After studying Phytopathology at WUR and completing a PhD in plant-microbe interactions, Scheres did his post-doctoral research at Ghent University. He was an independent principal investigator (PI) at Utrecht University from 1990 onward in the Molecular Genetics department, and became personal professor in 1999 and chair holder in 2006.

Spinoza award

In Utrecht, Ben started to develop the Arabidopsis root as a model system for understanding the development of plants. His group discovered that the growth tips of roots contain stem cells, which are organized in similar ways to the stem cells in humans and animals. His group also discovered an amazing flexibility of plant cells to specialize according to clues from neighboring cells, and was the first to reveal the key concept of hormone accumulation in ‘maxima’ as a mechanism for plant development. To understand how cells in plants work together to direct these hormones, the group used computer simulations of growing root tips which contained the working mechanisms behind the molecules that control development. In 2006, his work resulted in a Spinoza award.

Move to WUR

In 2012, Ben Scheres relocated his group to WUR and became Chair of the Plant Developmental Biology group. There, he continued to study plant development, with the aim to better connect to Wageningen groups strong in aspects of plant biology and genetics. In 2018, Scheres took up another challenge, which is to manage the large Biotechnology research group of the breeding company Rijk Zwaan.

According to Scheres, an important motivator for this move was the famous quote of the Nobel Prize winning physicist Richard Feymann: ‘what I cannot create I do not understand’. In addition, after many years in fundamental plant sciences, it became a burning question to him how value can be extracted from basic research knowledge.

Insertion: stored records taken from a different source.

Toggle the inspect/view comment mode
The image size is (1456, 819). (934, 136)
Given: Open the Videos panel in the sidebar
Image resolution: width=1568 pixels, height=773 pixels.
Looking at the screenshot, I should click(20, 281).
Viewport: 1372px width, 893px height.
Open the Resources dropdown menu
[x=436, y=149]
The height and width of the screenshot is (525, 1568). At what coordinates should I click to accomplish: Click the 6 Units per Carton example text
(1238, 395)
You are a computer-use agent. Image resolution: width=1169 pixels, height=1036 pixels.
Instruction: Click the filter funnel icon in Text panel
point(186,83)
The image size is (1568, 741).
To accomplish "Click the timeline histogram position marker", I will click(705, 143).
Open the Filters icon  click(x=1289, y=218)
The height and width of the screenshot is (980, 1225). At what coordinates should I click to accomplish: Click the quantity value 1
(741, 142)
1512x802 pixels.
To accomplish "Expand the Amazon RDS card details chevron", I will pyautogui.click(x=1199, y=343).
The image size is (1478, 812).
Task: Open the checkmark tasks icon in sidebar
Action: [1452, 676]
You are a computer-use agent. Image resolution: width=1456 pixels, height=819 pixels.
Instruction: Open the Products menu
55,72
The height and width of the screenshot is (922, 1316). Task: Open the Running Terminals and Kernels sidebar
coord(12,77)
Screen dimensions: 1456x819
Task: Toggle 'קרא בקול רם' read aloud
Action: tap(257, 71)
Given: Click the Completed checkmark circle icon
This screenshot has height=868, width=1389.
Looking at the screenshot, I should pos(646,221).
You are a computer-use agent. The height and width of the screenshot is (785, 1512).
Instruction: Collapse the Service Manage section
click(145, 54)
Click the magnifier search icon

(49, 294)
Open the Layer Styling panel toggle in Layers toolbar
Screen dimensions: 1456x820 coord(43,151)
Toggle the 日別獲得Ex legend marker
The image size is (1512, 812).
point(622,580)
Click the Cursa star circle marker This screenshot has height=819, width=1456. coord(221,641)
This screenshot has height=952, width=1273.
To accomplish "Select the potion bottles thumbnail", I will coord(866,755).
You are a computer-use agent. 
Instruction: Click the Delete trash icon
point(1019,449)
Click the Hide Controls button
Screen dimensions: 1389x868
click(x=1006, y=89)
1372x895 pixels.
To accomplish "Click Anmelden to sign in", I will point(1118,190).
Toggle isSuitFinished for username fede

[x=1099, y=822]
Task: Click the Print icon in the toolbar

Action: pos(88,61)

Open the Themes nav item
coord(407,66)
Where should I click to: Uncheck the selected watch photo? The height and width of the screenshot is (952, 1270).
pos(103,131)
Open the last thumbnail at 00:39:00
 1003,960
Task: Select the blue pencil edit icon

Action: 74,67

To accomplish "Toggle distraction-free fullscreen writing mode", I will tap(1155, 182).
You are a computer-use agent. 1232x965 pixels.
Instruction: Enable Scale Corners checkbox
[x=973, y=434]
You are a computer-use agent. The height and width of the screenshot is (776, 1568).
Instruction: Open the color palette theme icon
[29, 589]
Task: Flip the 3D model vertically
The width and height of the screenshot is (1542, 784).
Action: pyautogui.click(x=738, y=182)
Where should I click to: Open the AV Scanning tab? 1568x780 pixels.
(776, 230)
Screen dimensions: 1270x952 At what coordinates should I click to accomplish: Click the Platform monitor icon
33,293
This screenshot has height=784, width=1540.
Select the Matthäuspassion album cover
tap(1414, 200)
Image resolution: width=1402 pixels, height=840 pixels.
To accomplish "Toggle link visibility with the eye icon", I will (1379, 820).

While being emerged in the company context, Scheres continued to be in touch with the Plant Developmental Biology group in an advisory role. This led to work in two areas where much more fundamental science is needed to allow tailored applications that would bring plant breeding forward. His vision is that the regeneration of whole plants from cells, and the control of positioning of leaves need new scientific approaches to be adaptable to a large range of crops and crop types. Sophisticated work on Arabidopsis with new technologies will be needed to achieve these two targets for the future. The common element between these two applications is a deeper understanding of plant stem cells and how they are controlled, and in this way the research naturally fits with Scheres’ long standing interests.